**Activity**
Nothing outside the range below should be printed. Output exactly the lines from the line with "Open the 品牌 brand filter" to the line with "Play the particle preview", both included.

**Entries supplied**
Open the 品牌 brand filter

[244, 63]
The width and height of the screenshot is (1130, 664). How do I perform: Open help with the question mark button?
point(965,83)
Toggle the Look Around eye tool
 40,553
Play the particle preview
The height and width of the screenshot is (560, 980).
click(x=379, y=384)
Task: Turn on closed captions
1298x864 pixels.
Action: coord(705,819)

* * *

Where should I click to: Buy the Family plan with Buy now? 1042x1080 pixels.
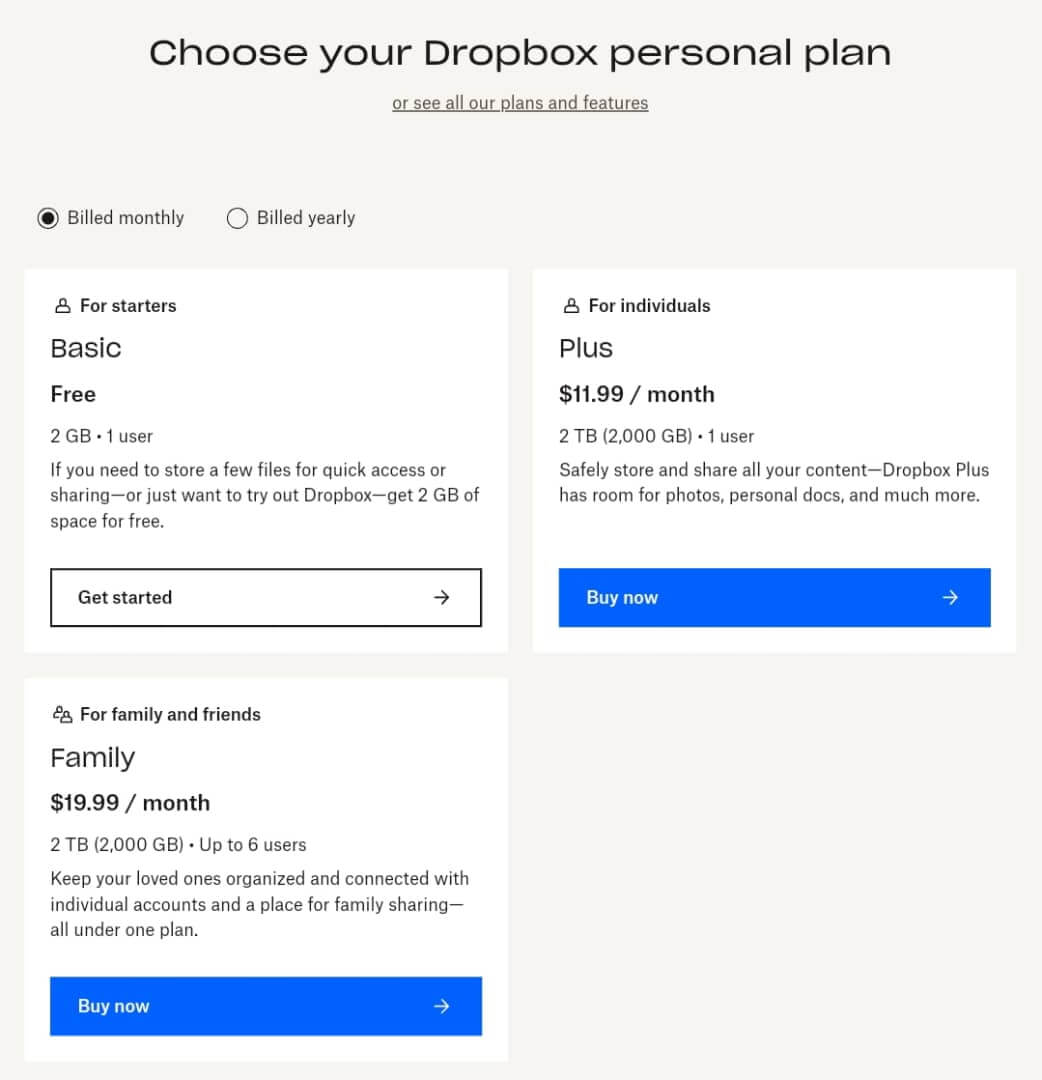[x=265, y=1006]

...

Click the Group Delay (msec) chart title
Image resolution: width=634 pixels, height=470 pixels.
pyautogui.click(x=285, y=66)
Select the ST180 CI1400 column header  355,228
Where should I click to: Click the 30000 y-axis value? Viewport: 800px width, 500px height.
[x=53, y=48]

**Solution to this exercise**
Open the 品牌 brand filter

[244, 63]
The width and height of the screenshot is (1130, 664). How do I perform: Open help with the question mark button?
point(965,83)
Toggle the Look Around eye tool
 40,553
Play the particle preview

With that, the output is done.